Our findings also indicate that policy solutions seeking to improve patient outcomes by incentivizing time spent on patient counseling and education may also help to close the physician gender pay gap since women physicians are already doing more of this work—they just have not been historically compensated for it. Indeed, given evidence of better patient outcomes in some contexts23, 24, women physicians’ productivity may be better in non-fee-for-service payment models such as value-based contracts. It is additionally critical that policymakers recognize and compensate physicians appropriately for more time intensive activities. Currently, productivity-based compensation models may disincentivize more time intensive activities such as screening and counseling, despite the association of these activities with better outcomes.23,24,25,26,27,28,29 Our results suggest that the January 2021 E/M code changes make a critical step in this direction by allowing physicians and qualified health professionals to be compensated based on medical decision-making or total time spent on a visit, and this may be particularly beneficial for the productivity of women physicians.

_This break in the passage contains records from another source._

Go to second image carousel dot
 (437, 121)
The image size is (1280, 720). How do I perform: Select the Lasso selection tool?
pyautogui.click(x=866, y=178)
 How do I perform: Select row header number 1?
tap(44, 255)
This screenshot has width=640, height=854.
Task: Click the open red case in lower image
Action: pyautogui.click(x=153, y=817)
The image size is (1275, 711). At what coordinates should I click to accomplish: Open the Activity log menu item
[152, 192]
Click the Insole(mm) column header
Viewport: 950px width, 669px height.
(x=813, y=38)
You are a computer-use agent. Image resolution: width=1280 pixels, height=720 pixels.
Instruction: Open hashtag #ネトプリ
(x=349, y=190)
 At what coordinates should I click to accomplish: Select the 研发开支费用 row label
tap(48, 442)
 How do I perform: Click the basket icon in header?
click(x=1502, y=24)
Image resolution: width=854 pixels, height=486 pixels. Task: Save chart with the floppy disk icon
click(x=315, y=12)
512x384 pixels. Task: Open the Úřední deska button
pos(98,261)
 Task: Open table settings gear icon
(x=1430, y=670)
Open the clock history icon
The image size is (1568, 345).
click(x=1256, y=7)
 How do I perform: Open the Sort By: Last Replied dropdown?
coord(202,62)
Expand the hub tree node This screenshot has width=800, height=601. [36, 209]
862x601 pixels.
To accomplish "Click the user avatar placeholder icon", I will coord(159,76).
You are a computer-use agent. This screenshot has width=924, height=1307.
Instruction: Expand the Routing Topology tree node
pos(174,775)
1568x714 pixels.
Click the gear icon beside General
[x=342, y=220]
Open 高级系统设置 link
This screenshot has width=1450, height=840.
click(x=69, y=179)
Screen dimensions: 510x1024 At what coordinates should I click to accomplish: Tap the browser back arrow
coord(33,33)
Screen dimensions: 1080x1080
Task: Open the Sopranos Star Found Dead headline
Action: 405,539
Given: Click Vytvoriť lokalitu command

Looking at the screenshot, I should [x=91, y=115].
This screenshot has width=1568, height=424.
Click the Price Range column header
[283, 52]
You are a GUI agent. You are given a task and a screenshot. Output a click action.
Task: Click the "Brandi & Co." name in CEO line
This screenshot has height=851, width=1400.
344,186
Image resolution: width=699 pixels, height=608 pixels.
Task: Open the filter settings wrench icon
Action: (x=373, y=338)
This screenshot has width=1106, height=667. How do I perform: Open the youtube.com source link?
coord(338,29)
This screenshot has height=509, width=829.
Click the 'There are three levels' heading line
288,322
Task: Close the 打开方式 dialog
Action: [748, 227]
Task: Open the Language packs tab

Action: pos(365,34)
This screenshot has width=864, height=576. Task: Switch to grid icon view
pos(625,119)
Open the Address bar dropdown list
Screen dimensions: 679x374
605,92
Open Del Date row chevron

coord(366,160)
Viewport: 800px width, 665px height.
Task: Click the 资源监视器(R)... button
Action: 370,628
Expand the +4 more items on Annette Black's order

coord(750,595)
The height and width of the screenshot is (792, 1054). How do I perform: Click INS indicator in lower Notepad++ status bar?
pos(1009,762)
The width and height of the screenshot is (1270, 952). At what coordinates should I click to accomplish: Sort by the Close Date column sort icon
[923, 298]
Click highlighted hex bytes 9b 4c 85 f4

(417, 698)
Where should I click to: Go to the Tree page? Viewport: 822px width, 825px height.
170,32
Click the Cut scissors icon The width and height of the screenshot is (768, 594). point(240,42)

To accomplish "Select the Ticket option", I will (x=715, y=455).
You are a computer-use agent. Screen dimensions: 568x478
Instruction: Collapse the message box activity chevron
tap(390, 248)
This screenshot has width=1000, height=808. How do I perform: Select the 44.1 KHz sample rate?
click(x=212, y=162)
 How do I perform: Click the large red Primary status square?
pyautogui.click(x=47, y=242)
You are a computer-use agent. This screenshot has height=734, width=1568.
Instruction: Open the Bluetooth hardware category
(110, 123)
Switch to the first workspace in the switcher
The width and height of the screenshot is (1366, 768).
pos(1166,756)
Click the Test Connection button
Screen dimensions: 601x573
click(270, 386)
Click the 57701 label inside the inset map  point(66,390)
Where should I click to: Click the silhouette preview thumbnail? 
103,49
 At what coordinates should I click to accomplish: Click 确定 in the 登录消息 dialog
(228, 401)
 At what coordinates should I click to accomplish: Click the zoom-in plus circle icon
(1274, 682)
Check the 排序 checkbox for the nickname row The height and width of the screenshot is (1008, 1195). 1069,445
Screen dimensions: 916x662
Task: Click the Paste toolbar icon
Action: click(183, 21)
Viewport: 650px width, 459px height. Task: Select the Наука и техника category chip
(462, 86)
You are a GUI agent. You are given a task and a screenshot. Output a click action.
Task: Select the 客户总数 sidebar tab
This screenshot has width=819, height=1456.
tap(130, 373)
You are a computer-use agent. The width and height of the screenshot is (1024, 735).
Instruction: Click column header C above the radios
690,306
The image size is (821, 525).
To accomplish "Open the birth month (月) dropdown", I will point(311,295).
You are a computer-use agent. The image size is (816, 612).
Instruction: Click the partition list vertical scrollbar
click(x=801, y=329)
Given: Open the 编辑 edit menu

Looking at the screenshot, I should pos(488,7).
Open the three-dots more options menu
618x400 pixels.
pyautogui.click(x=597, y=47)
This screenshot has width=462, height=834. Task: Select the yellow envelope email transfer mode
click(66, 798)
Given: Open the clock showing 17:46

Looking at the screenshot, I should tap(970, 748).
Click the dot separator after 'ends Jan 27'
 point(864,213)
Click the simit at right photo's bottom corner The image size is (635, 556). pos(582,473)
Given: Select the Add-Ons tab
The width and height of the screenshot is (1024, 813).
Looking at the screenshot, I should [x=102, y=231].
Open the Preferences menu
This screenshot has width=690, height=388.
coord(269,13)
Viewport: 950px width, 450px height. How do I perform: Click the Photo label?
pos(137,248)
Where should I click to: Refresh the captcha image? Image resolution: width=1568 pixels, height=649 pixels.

Future work is necessary to (1) validate our findings in other settings; (2) quantify factors associated with the gender productivity gap in other specialties, practice settings, and compensation models; (3) better understand the factors contributing to the fewer patient visits seen by women than men physicians and how time is used differently during visits; and (4) characterize which specific activities women physicians spend more time on than men away from the computer (such as screening and counseling, which may be more time intensive but are associated with enhanced clinical outcomes outcomes).30, 31

CONCLUSIONS

In this study, differences in physician time and productivity by physician gender were driven by patient visit volume, with women physicians having fewer visits per month but spending more time during and after each patient visit. Women physicians spent more time with each patient, using the EHR outside of scheduled hours, and on documentation. Intervenable factors associated with higher productivity were related to increased team support and billing for time-based activities such as patient counseling. In particular, the 2021 E/M code change preferentially benefited women physicians’ hourly productivity. Newer payment models that incentivize longer physician visits and physician–patient communication may benefit patients and secondarily reduce the physician gender pay gap.